**** Extracted text ****

# paper template to position plate drill holes



## NatureMan (Jan 21, 2008)

New to routing. Bought a generic router table. Now have to drill the adapter plate for my Porter-Cable 690 LR.
It’s manual (under “Installing the Router Table Adaptor Plate”)
has a Table 1 for various router brands showing hole sizes, recommended fasteners and whether or not base plate should be removed. However, the manual excluded a paper template (it said was included) to position the drill holes. 
Is there a free copy of this on the net or can I make one? If so, how?
Thanks,
NatureMan


----------



## bobj3 (Jan 17, 2006)

Hi NatureMan

You have the best template (paper template) , it's on the router, see link below

http://wealdentool.com/acatalog/tips_23.html

http://wealdentool.com/acatalog/tips_18.html 

===========




NatureMan said:


> New to routing. Bought a generic router table. Now have to drill the adapter plate for my Porter-Cable 690 LR.

**** Dataset records ****

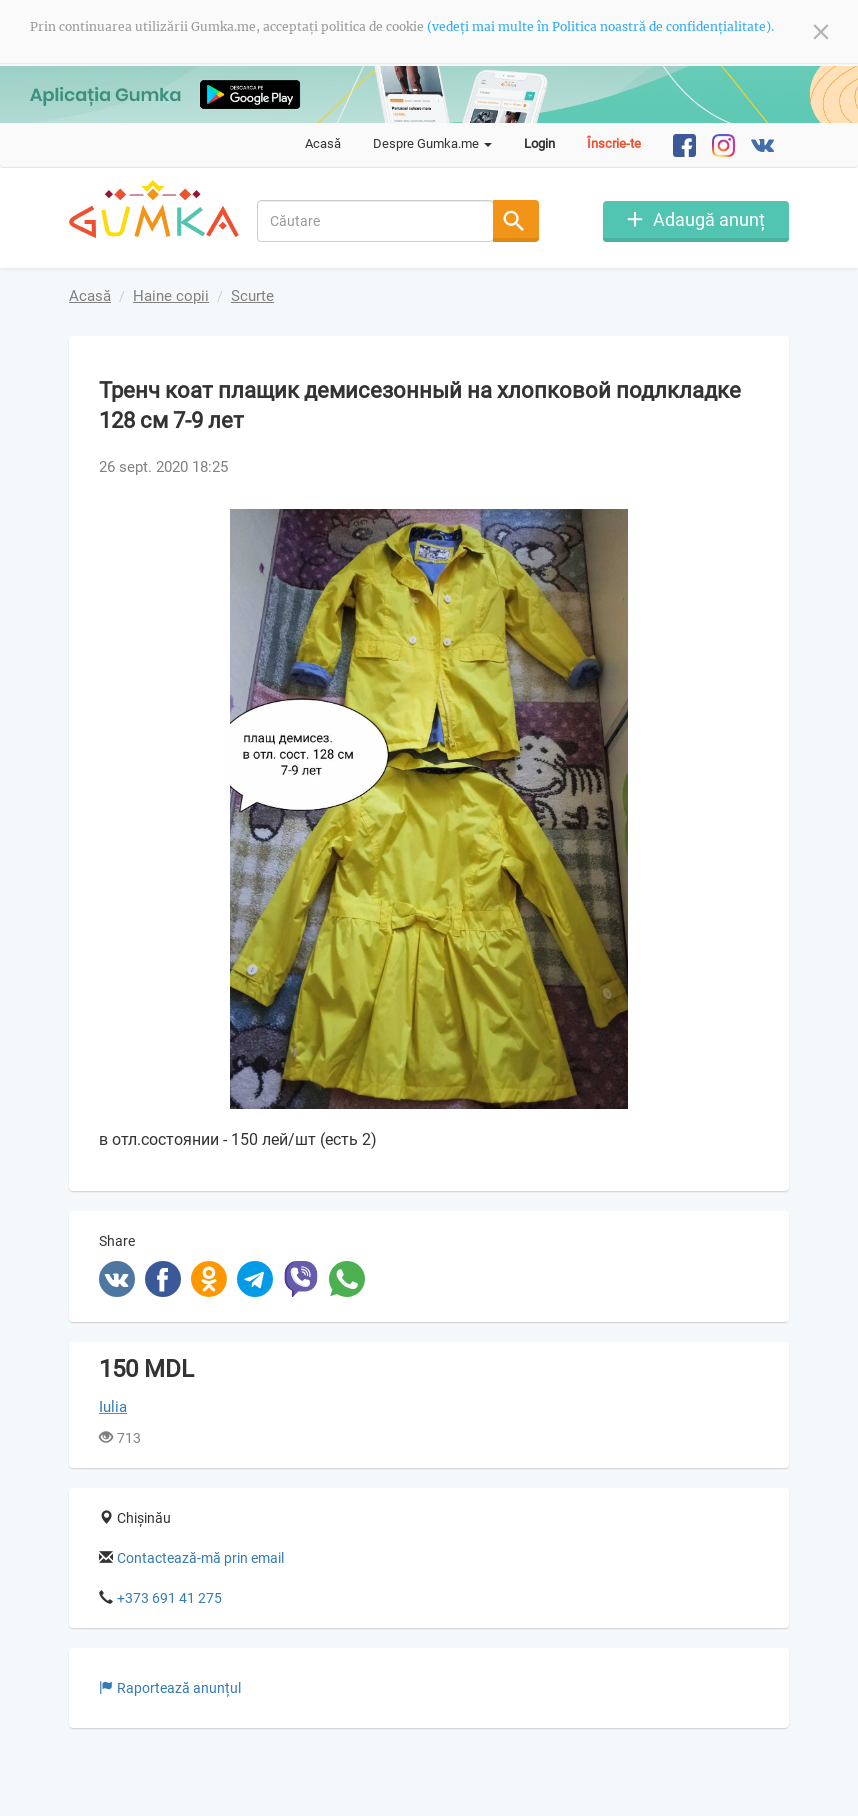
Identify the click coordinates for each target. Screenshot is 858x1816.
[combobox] (376, 221)
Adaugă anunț (709, 219)
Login (539, 143)
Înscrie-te (614, 143)
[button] (741, 527)
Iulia (113, 1407)
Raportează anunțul (170, 1688)
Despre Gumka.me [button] (432, 143)
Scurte (252, 296)
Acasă (323, 143)
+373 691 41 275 (169, 1598)
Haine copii (171, 296)
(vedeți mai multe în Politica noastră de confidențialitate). (600, 26)
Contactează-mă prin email (200, 1558)
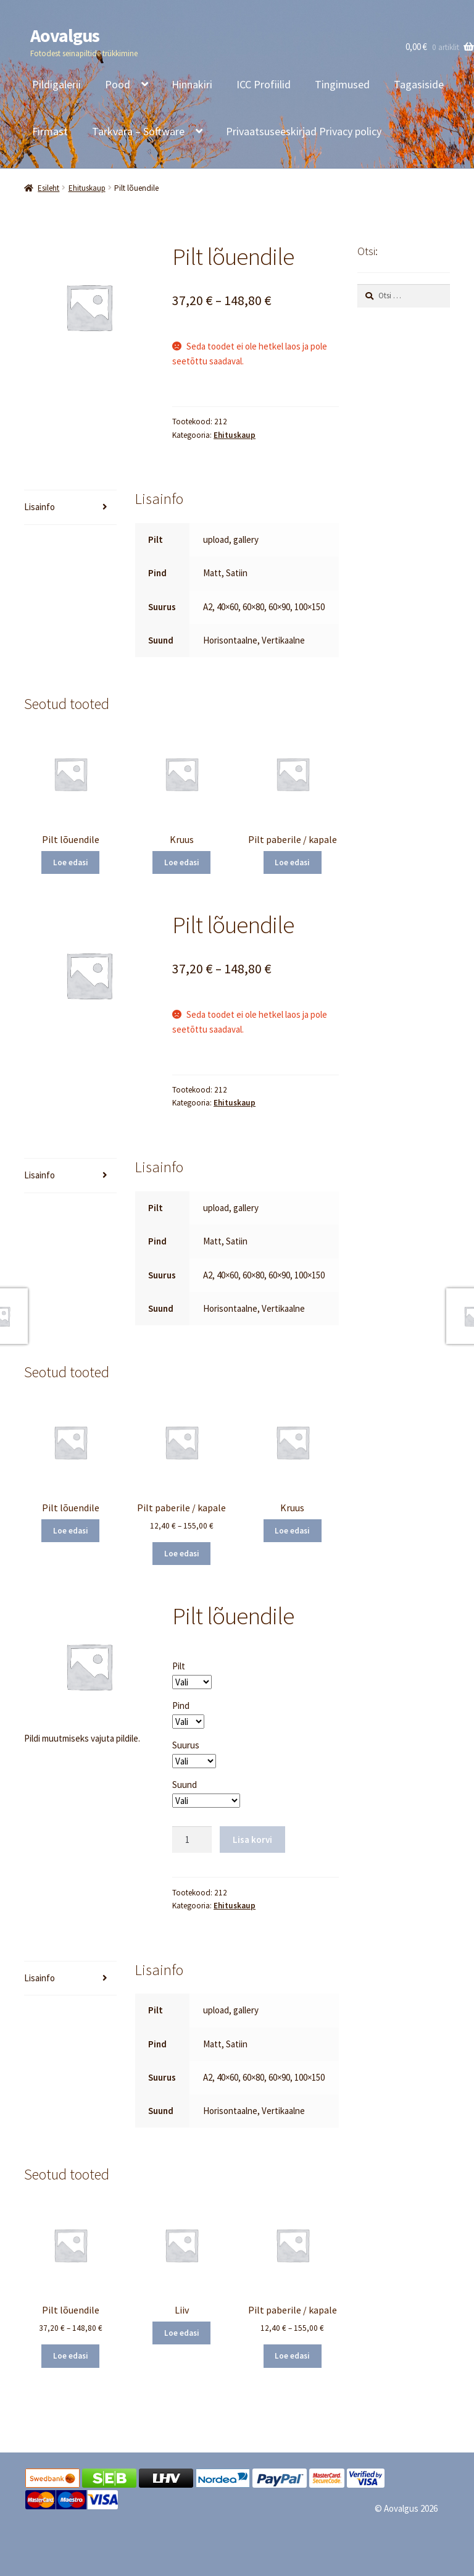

****

Given problem 1> Write out the rows again from the one containing "Acasă (323, 143)" through the end of the rows, adding 41 to each number in the click coordinates. Omit the pictures.
Given problem 2> Continue the forum thread about positioning adapter plate drill holes from where it stops.

Answer 1>
Acasă (364, 184)
+373 691 41 275 (210, 1639)
Haine copii (212, 337)
(vedeți mai multe în Politica noastră de confidențialitate). (641, 67)
Contactează-mă prin email (241, 1599)

Answer 2>
> It’s manual (under “Installing the Router Table Adaptor Plate”)
> has a Table 1 for various router brands showing hole sizes, recommended fasteners and whether or not base plate should be removed. However, the manual excluded a paper template (it said was included) to position the drill holes.
> Is there a free copy of this on the net or can I make one? If so, how?
> ...


----------



## NatureMan (Jan 21, 2008)

bobj3,
Thanks for the help. 
Just time to scan links...Looks doable but hesitate to say "mission complete" yet.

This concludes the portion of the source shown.